++++ Provided text
The link I posted was just to illustrate the type of mini breaker I was thinking of, I didn't mean to suggest that the trip characteristics of that particular one would be suitable.
And the intent of the breaker (or fuse or polyswitch) is to protect the wiring and the pickups and the copper conductors on the PCB, not the electronics.


----------



## Greg Elmassian (Jan 3, 2008)

The electronics don't really need protection, unless your motors short dead, which is unusual. 

Knut, you missed the part where I said "4" ... too much space, and ideally you would have 6... 

Greg


----------



## krs (Feb 29, 2008)

Posted By Greg Elmassian on 09 Jun 2011 11:52 PM 

Knut, you missed the part where I said "4" ... too much space, and ideally you would have 6... 

Greg 
You're right!
I read the "4" but it didn't register since I didn't think Aristo would put four polyfuses into each loco.

Do you have a sketch or schematic where they put them? Two in each motor block?


----------



## Dan Pierce (Jan 2, 2008)

Zimo hand helds will display command station voltage and current outputs. Very useful when troubleshooting.


----------



## mbendebba (Jan 22, 2011)

Craig:


I think you should set up it without any fuses or any other protection devices, put on the track and play with it, watch you layout carefully and made adjustments as necessary.  I have been playing with trains for 35 years and the only mishaps I have ever had where those due to my inattention, mostly by allowing my children and grandchildren to control the layout without supervision.


----------



## Greg Elmassian (Jan 3, 2008)

Knut, sometimes there are even more! 

The ideal would be to put one at EACH wheel pickup, so a short between wheels on one truck would be protected... but that would be 8 or 12 per loco alone. 

The thing that works well is to cover the situation where the derailment makes a short between the front and rear truck, like what happens commonly on a switch. 

So you want a polyfuse on each track pickup lead on each truck, there's your 4... and 1 more on the motor (only need one)... now since Aristo has their "mu cable" for external power, they often put 2 more on this cable, although by rights you would put 2 at each "end" of the loco... 

For me, the 5 is enough to handle 99% of the situations. Since the polyfuses are self-resetting, they work pretty well, although you cannot run 3 amps continuously through a 3 amp rated one, so 5 amp ones are what I recommend. 

Greg


----------



## Cougar Rock Rail (Jan 2, 2008)

I'm a little confused here--not sure why all these fuses are necessary? If there is a short why isn't the central station shutting down the system? My Massoth will shut down power long before anything has time to melt down--it's pretty much instantaneous. Or are you talking about some sort of internal shorting? 

Keith


----------



## krs (Feb 29, 2008)

Keith, 

It's these "resistive" shorts that are the problem. 
In the specific situation I mentioned briefly earlier where the one SD-45 derailed, the central station was a Massoth 12 amp unit and the current draw after the derailment was 11 amps, so nothing shut down and the operator (who was controlling another train at the time, didn't notice anything was wrong until he saw the smoke coming out of the SD-45....and it wasn't smoke from the smoke generator.
++++++++
◆ Requirement A: Rename "layout" to "railroad" in the forum thread, starting with "I think you" and going on through "are even more!".
The forum thread and the records were taken from unrelated sources.
++++ Material for the task
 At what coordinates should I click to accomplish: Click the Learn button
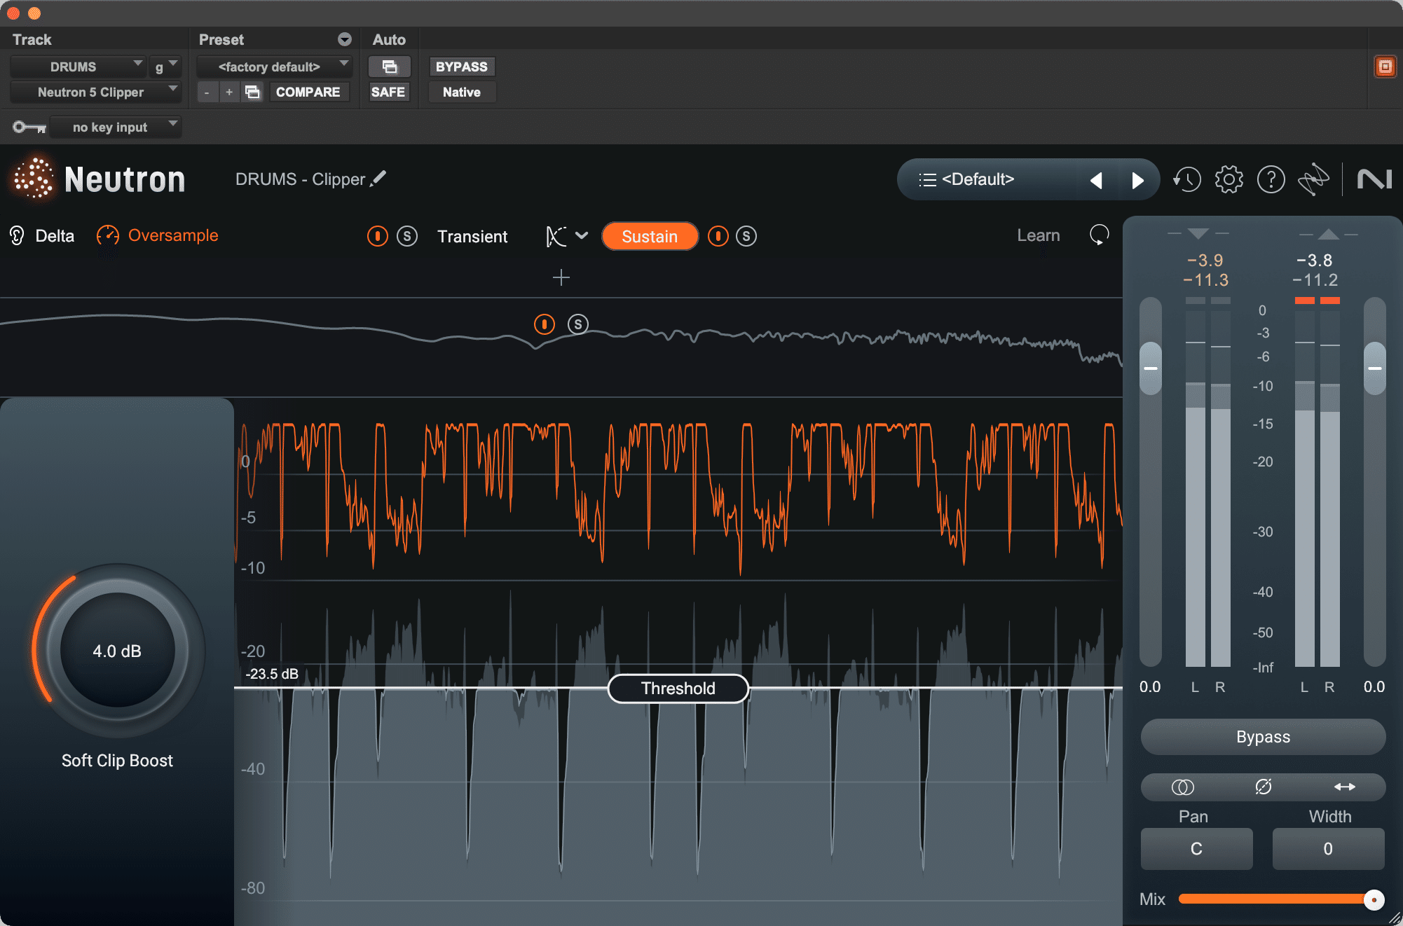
++++++++
++++ Material for the task
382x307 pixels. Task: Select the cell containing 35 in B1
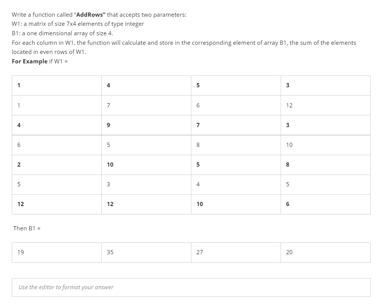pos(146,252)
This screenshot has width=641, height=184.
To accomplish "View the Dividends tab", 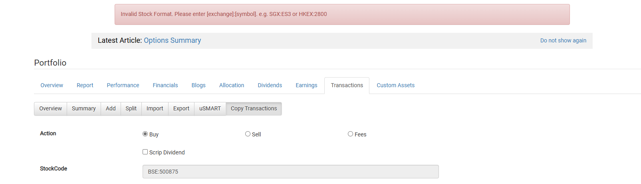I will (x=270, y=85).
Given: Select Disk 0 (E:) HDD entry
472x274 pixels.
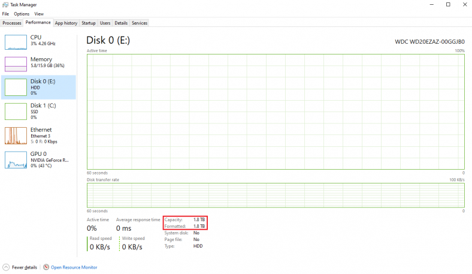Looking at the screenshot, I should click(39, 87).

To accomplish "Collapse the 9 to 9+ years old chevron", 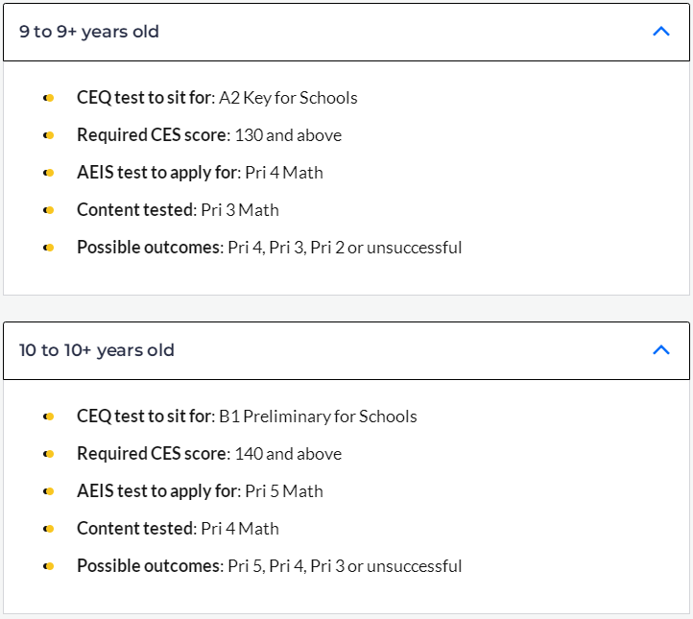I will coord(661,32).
++++++++
◆ Requirement B: Show each line of the records that includes the word "Select".

◆ Correct output A:
I think you should set up it without any fuses or any other protection devices, put on the track and play with it, watch you railroad carefully and made adjustments as necessary.  I have been playing with trains for 35 years and the only mishaps I have ever had where those due to my inattention, mostly by allowing my children and grandchildren to control the railroad without supervision.


----------



## Greg Elmassian (Jan 3, 2008)

Knut, sometimes there are even more!

◆ Correct output B:
382x307 pixels. Task: Select the cell containing 35 in B1
Given: Select Disk 0 (E:) HDD entry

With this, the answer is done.